[RFC PATCH 1/2] arm_pmu: Allow the PMU to alternate between two sample_period values.

From: Ben Gainey
Date: Tue Jan 23 2024 - 06:35:09 EST


The arm PMU does not provide any mechanism for decoupling the period over
which counters are counted from the period between samples. This is
problematic for building a tool to measure per-function metrics derived
from a sampled counter group.
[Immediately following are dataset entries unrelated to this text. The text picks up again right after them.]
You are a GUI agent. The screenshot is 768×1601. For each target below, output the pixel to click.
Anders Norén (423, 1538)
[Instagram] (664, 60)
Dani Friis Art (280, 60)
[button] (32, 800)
Ideally such a tool wants a very small
sample window in order to correctly attribute the metrics to a given
function, but prefers a larger sample period that provides representative
coverage without excessive probe effect, triggering throttling, or
generating excessive amounts of data.

By alternating between a long and short sample_period and subsequently
discarding the long samples, tools may decouple the period between
samples that the tool cares about from the window of time over which
interesting counts are collected.

It is expected that typically tools would use this feature with the
cycles or instructions events as an approximation for time, but no
restrictions are applied to which events this can be applied to.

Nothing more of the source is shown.